While businesses across the country have been busily implemented the government-backed workplace pension, the self-employed might be feeling left out in the cold, wondering what pension choices are right for them.
The State Pension for the current tax year is £159.55 per week. You’ll receive this regardless of your self-employed status; it’s your entitlement.
While this rate may increase, it generally offers just enough to get by – those looking to enjoy their retirement years will usually need to bring in more retirement income from another source.
The biggest advantage of a personal pension is that it’s yours. That’s a good thing, because there are lots of distinct types of pension plans out there, giving you a lot more flexibility over which one you wish to invest in. The types are:
• Ordinary pension – the most familiar and accessible of the three, these are the standard pension you’ll find from most providers
• Self-invested pension
• Stakeholder pension
Picking the right pension may seem overwhelming at first, so you’ll want to spend some time thoroughly researching the major differences between them, and what’s on offer, to find the one best suited to your individual needs.
National Employment Savings Trust
It’s no coincidence that the National Employment Savings Trust is known as NEST, since a nest-egg is precisely what it provides.
The workplace pension, which automatically enrols workers, sees the government, employers, and employees all chip into a pension pot.
If everyone pays in the minimum mandated amount, the government will put on 0.2%; the employer pays 1/0%; the employee pays 0.8%.
These percentages increase, each tax year, for all involved.
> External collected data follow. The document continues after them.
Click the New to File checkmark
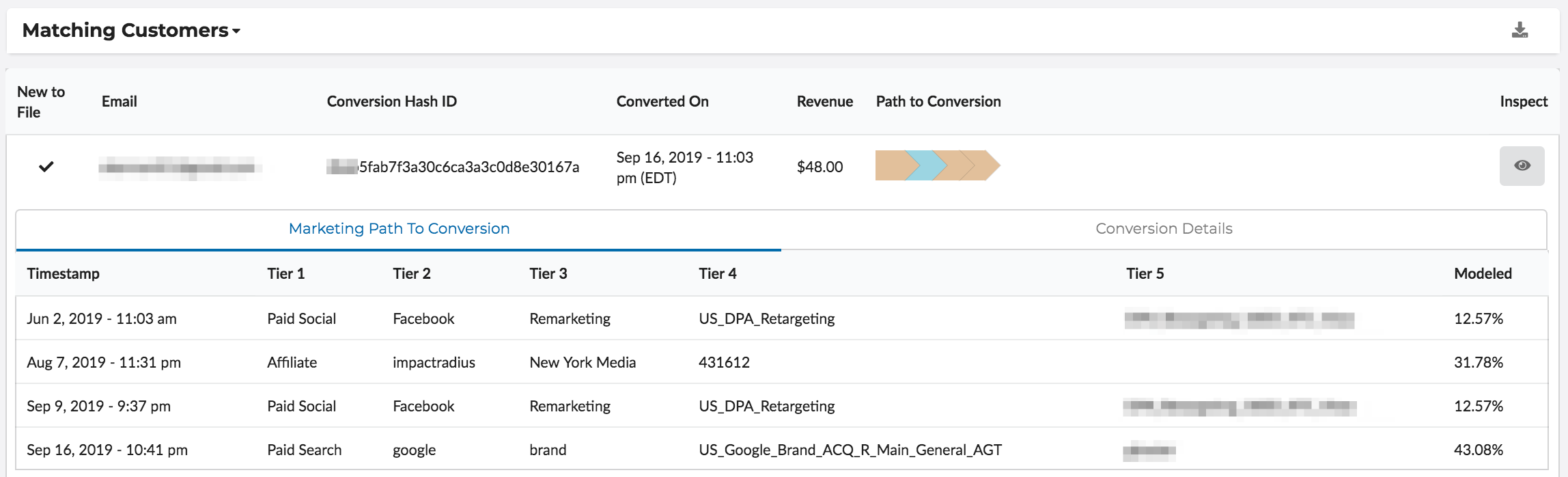Viewport: 1568px width, 477px height. coord(46,167)
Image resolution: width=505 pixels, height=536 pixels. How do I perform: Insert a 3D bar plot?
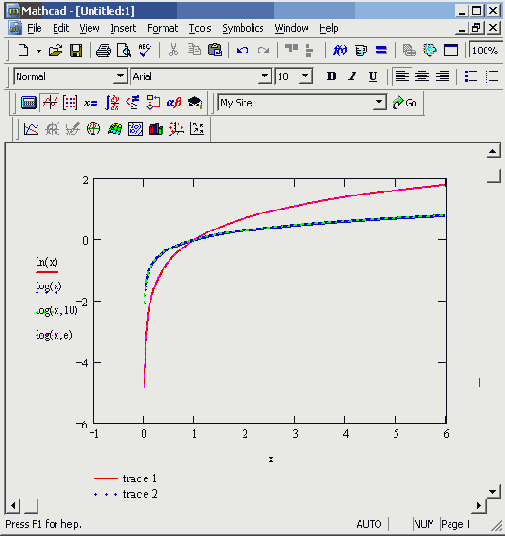pos(156,129)
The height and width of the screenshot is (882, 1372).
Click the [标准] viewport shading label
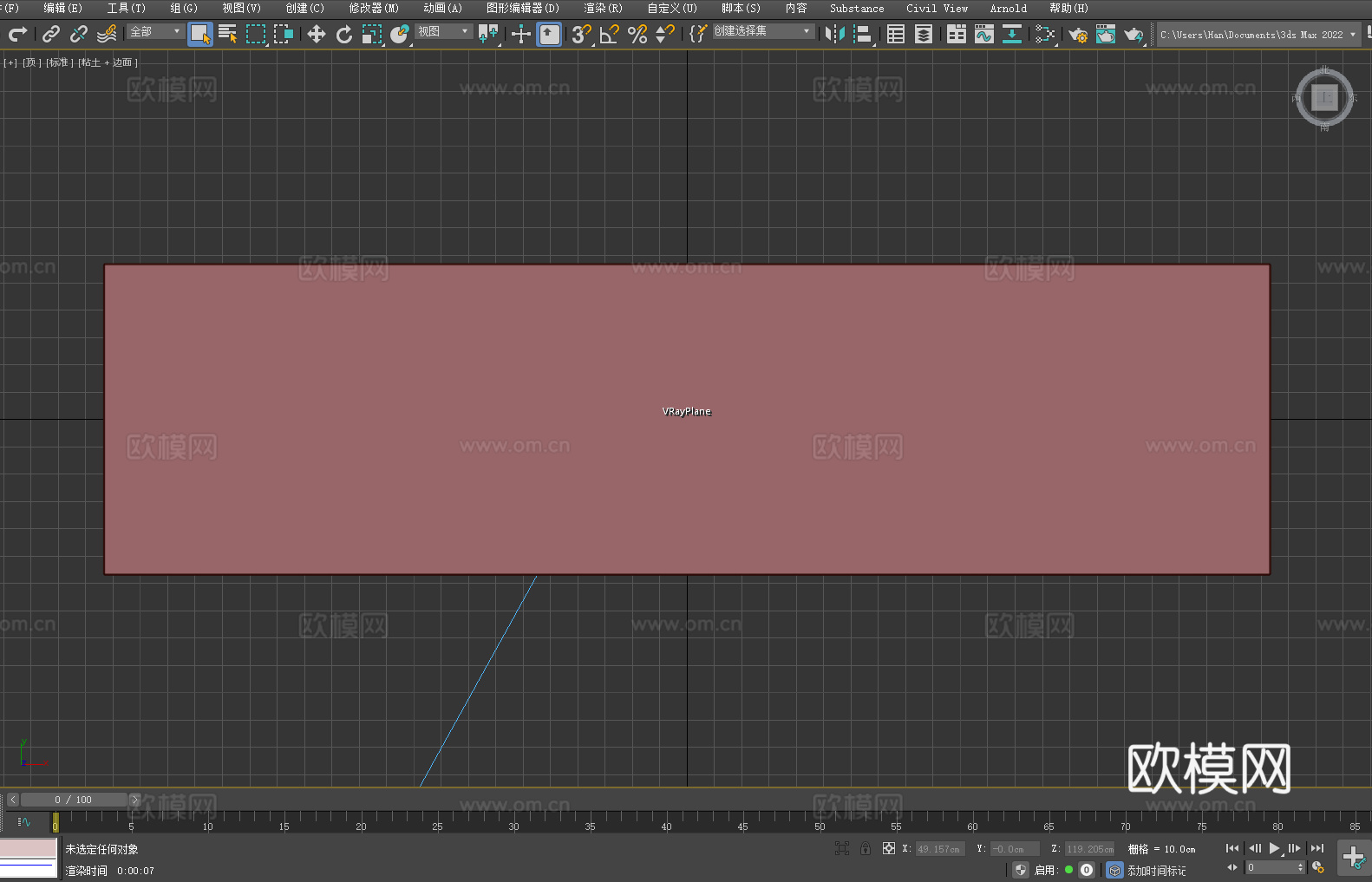point(60,62)
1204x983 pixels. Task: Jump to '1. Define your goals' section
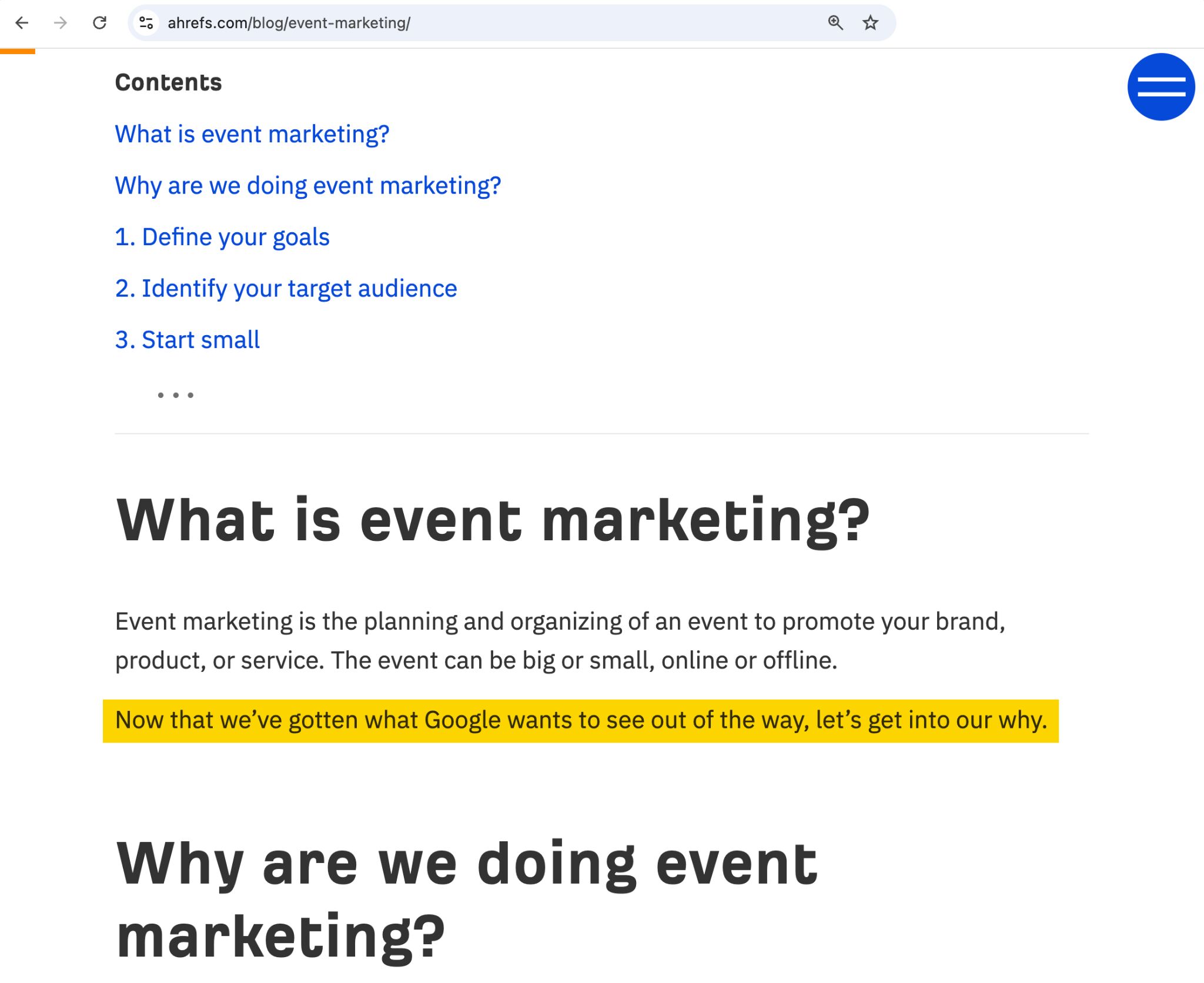click(222, 236)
And with no owners or shareholders, the independent NEST claims to work ‘for the benefit of members’.
But where does that leave the self-employed?
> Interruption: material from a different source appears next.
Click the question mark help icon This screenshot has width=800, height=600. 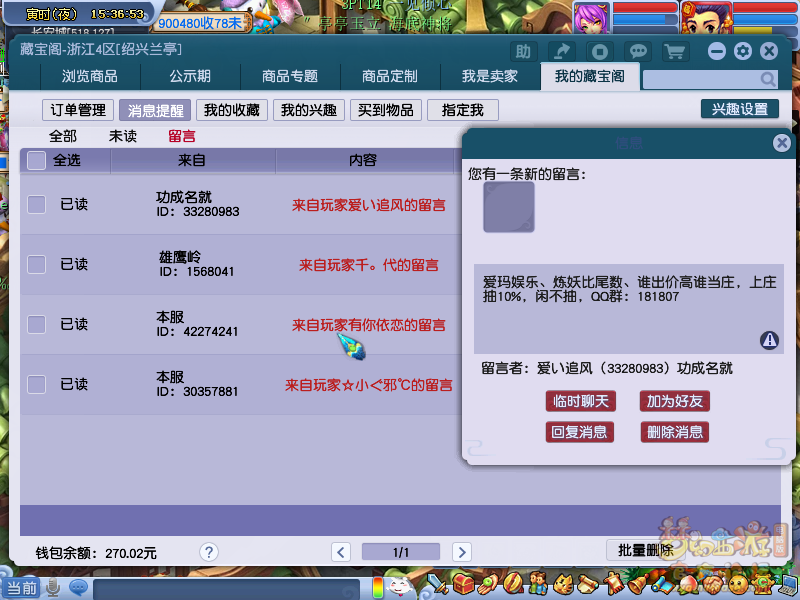point(209,552)
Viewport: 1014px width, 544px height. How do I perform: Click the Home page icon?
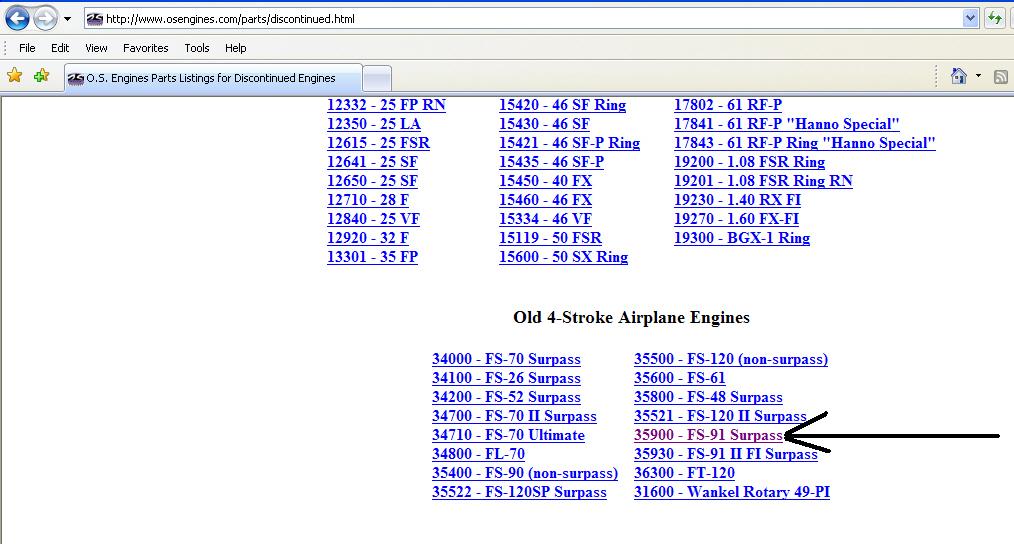[x=958, y=76]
If you work for yourself, the big benefit of NEST is that the rate they charge is extremely low, leaving you with more money in the pension pot when compared to many alternatives.
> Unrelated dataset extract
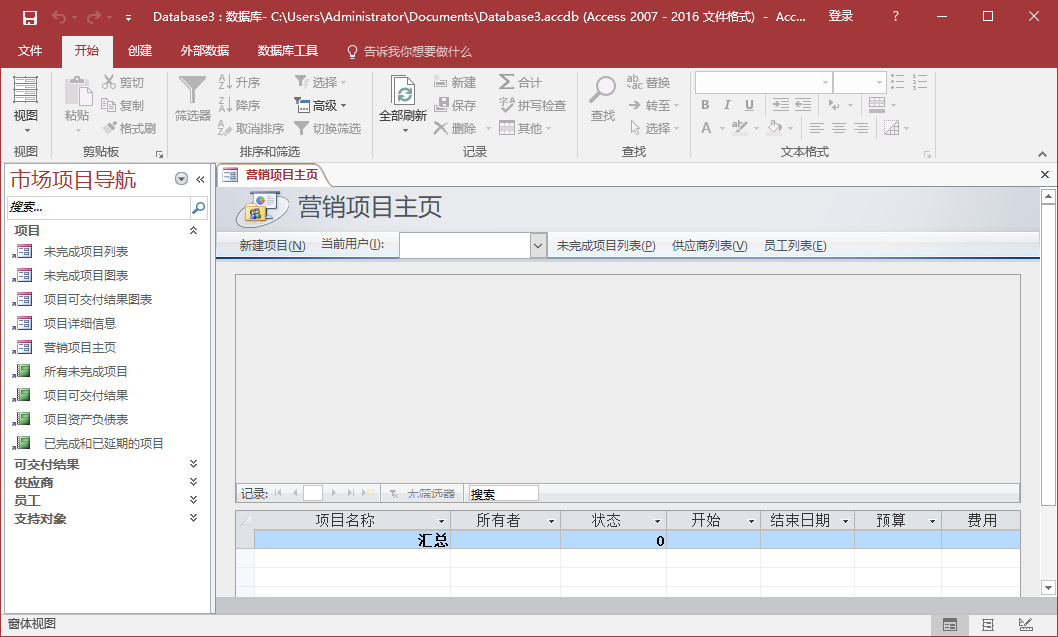Click the vertical scrollbar down arrow

tap(1047, 588)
Happily, working for yourself and having no direct employer does not necessarily exclude you from NEST. Some self-employed workers may still be eligible to enrol in the pension scheme, and voluntarily sign up.
If you end up being employed by somebody else in the future, then you’ll be able to carry on using your existing pension pot, and your employer will be able to start paying in contributions.
Whatever you choose, you’ll also be able to reap tax benefits. Annually, contributions up to the current call of £40,000 are eligible for tax relief (of course, you can pay more than that into your fund should you want to).
If you’re a basic rate income tax payer, you’ll get a 20% tax relief. Your pension provider might automatically enrol you – many do – but it’s worth checking, as you may have to enrol yourself.